脱税防止という共通目標はありますが、報告するべき内容や基準が異なります。
報告対象資産の違い
Form 3520は相続や贈与という「イベント」を報告するのに対して、Form 8938は相続後に保有する資産の「ストック」を報告します。
また、FBARは金融口座に限定されます。
例えば、日本の親から1,000万円の金融資産と不動産を相続した場合を考えます。
FBAR → 1,000万円を日本の銀行に置いた場合、その銀行口座を報告。
Form 8938 → 相続後に国外で保有している全外国資産(日本の銀行口座、日本法人の株式など)の合計が基準を超えれば報告。
提出漏れ・遅延時のペナルティ
Form 3520未提出時のペナルティ
合理的な理由がなく報告不履行や遅延があった場合には、一般に受領額の5%/月(最大25%)等のペナルティが適用され得ます。
なお、最新情報として2024年10月24日にIRS長官はForm 3520(外国からの贈与・相続報告部分)の自動ペナルティ賦課を停止すると発表しました。
現在、IRSは遅延提出されたForm 3520に対して、ペナルティを自動的に課す前に、納税者が提出した合理的理由の説明を審査します。
ただし、これは法律自体の変更ではなく、運用方針の変更であり、ペナルティの法的根拠(Section 6039F)は依然として有効です。
FBAR(FinCEN Form 114)未提出時のペナルティ
FBARのペナルティは、意図的な違反か過失かによって大きく異なります。
非意図的(Non-Willful)な違反の場合、最大16,536ドル(2025年インフレ調整後)のペナルティが1年ごと、1報告書ごとに課されます。
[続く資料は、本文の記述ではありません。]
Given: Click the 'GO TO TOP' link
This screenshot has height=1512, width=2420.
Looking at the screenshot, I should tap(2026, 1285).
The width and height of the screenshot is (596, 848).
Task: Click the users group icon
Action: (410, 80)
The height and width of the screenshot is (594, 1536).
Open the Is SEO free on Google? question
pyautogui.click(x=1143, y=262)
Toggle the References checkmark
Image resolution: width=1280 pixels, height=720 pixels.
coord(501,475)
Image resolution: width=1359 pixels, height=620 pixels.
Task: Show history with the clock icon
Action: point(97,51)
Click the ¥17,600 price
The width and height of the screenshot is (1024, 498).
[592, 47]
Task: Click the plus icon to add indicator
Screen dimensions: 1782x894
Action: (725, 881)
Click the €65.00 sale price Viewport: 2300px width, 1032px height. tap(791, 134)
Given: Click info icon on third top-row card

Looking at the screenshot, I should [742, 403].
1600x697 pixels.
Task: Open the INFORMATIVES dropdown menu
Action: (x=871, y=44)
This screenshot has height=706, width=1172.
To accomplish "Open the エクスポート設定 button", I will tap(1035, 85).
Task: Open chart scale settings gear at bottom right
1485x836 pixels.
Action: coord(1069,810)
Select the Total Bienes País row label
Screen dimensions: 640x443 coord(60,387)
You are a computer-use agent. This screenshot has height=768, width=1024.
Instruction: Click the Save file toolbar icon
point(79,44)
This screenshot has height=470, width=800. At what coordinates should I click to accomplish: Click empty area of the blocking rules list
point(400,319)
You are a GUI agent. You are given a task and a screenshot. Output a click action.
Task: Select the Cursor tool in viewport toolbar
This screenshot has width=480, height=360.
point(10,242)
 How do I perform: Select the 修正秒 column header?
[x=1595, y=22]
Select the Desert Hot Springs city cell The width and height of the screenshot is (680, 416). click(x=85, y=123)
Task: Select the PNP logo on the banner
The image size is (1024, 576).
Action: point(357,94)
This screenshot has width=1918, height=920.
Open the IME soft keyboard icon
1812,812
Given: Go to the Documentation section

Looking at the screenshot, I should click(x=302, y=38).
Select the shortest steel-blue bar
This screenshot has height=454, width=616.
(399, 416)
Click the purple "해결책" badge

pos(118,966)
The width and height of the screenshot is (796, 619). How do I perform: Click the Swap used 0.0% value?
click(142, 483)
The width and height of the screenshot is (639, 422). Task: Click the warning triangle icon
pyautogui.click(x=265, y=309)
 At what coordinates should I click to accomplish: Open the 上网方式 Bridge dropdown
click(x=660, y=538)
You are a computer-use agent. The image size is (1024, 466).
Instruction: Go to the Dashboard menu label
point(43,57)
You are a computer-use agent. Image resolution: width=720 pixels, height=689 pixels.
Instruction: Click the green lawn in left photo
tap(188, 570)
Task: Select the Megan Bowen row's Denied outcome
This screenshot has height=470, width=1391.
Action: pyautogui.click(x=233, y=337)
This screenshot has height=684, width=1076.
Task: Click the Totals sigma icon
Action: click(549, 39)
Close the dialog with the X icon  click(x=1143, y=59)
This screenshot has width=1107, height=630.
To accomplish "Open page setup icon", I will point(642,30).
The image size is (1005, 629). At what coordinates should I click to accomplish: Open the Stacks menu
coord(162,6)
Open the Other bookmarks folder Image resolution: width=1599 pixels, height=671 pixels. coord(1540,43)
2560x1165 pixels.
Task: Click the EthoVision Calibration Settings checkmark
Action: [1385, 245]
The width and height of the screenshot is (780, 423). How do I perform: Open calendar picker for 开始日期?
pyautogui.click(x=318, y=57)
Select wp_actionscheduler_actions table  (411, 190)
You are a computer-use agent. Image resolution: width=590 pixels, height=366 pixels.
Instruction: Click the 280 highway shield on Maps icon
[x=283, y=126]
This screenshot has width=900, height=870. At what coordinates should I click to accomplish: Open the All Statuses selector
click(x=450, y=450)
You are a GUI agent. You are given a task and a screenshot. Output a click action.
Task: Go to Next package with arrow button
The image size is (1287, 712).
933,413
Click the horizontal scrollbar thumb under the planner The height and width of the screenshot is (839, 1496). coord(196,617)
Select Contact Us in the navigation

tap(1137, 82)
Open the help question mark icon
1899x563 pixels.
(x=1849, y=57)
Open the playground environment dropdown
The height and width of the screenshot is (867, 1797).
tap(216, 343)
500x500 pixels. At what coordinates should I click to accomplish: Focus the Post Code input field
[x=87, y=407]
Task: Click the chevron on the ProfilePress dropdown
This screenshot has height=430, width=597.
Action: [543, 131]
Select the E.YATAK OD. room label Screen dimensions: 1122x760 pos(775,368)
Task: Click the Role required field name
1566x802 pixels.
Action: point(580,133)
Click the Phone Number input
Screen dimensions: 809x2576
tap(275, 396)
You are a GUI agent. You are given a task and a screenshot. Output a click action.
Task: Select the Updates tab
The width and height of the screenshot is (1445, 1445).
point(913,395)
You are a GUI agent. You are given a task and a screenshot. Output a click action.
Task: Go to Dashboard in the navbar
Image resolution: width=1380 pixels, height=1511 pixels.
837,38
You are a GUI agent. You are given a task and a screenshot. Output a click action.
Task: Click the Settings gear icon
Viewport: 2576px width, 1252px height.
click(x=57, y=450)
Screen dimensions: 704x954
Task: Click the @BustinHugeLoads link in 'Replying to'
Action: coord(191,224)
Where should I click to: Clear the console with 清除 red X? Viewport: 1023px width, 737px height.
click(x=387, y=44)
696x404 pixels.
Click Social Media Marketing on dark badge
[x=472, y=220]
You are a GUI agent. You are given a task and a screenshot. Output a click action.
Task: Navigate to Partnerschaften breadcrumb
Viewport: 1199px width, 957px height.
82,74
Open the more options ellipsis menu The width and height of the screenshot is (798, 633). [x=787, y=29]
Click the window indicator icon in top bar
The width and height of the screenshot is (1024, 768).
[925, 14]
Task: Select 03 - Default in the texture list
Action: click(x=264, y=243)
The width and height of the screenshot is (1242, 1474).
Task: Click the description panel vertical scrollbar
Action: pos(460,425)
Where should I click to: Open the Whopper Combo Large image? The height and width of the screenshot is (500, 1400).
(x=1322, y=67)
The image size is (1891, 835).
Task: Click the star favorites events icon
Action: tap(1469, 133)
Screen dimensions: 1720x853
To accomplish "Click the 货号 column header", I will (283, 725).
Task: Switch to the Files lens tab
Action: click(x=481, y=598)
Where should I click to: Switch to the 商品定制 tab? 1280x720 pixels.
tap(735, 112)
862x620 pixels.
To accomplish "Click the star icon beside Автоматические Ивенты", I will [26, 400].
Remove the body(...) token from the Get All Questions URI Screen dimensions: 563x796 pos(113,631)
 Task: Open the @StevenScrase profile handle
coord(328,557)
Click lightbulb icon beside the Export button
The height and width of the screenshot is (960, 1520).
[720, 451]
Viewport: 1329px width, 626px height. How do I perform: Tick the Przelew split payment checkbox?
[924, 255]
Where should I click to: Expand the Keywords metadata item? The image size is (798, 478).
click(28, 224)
意図的(Willful)な違反の場合、165,353ドル(2025年インフレ調整後)、またはその時点での口座残高の50%のいずれか大きい方が課されます。
例えば、500,000ドルの日本の口座があり、FBARを意図的に報告しなかった場合、250,000ドル(50%)のペナルティが課される可能性があります。これはかなりの金額です。
Form 8938未提出時のペナルティ
合理的な理由がなく報告不履行や遅延があった場合には、10,000ドルのペナルティが掛かる可能性があります。
通知後も未提出が続くと最大50,000ドルのペナルティとなります。さらに40%の精算不足加算税が課され得ます。
複雑な国際相続対応への専門家相談
相続と国際税務の組み合わせは非常に複雑です。特に複数の国に資産がある場合、提出書類も増えます。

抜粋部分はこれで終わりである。